EXERCISE REQUIREMENTS:
Search the material for the string "give", then show every line where it turns up.

BEGIN RECORDED INFORMATION

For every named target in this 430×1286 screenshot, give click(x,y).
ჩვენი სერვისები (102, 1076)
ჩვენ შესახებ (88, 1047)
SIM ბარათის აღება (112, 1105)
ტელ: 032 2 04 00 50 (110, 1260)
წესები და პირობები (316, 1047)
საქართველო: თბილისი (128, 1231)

END RECORDED INFORMATION
BEGIN RECORDED INFORMATION

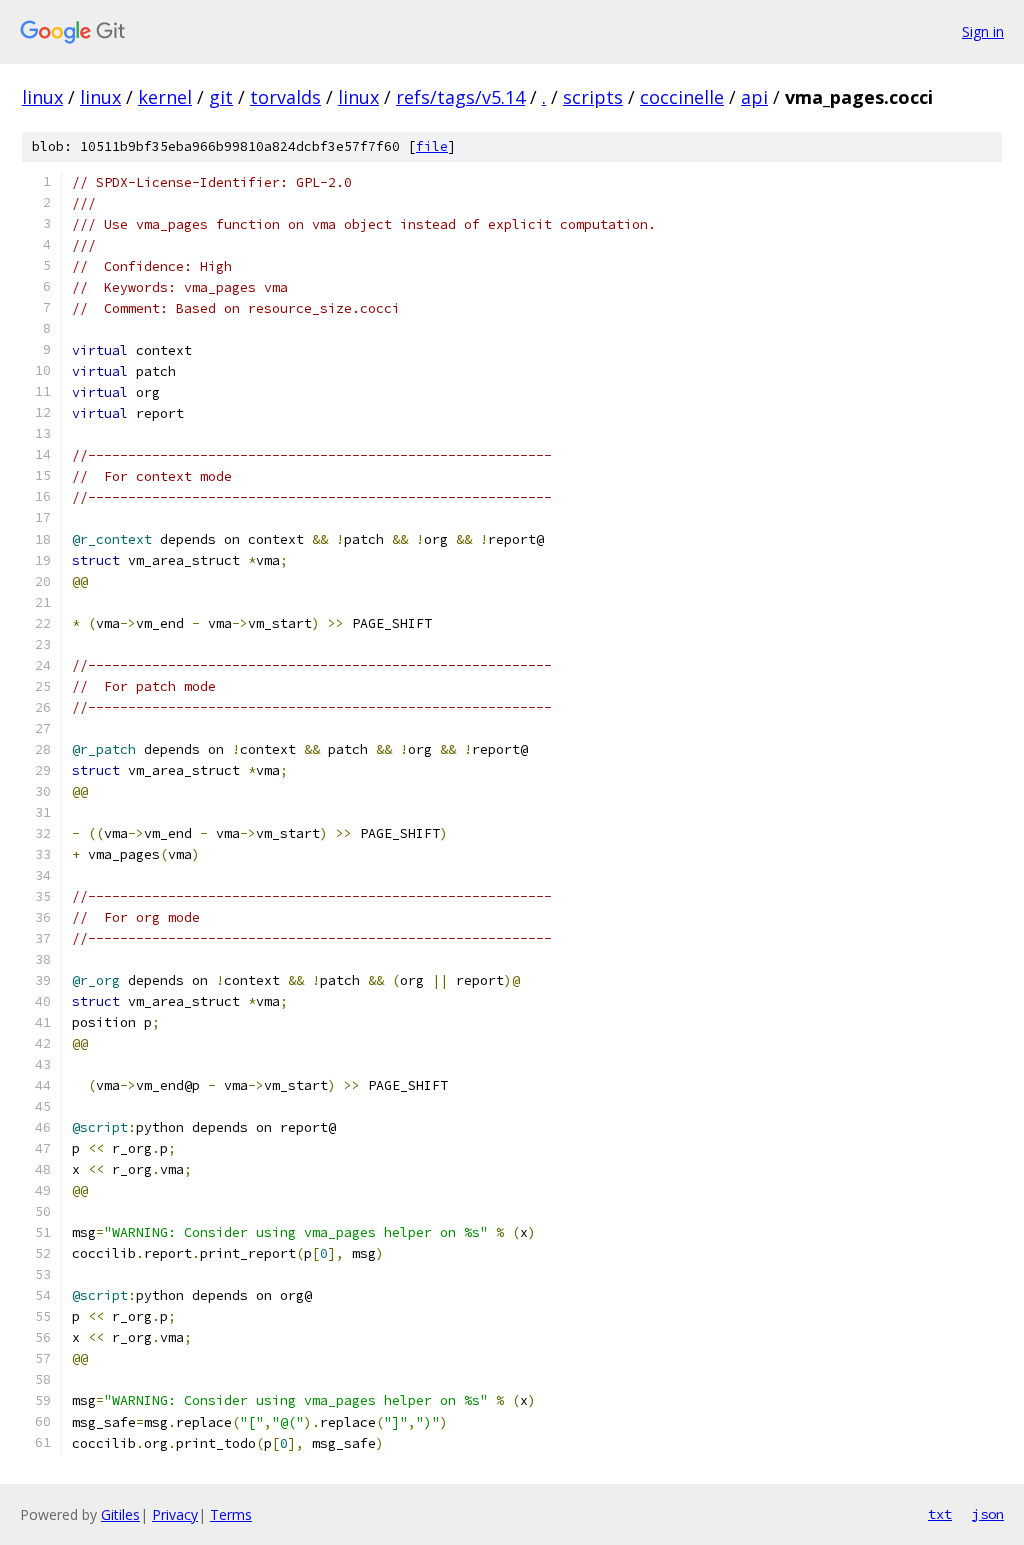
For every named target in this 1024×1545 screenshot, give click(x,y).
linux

END RECORDED INFORMATION

ANSWER SECTION:
For every named target in this 430×1286 screenshot, give click(x,y).
For every named target in this 1024×1545 screenshot, give click(x,y).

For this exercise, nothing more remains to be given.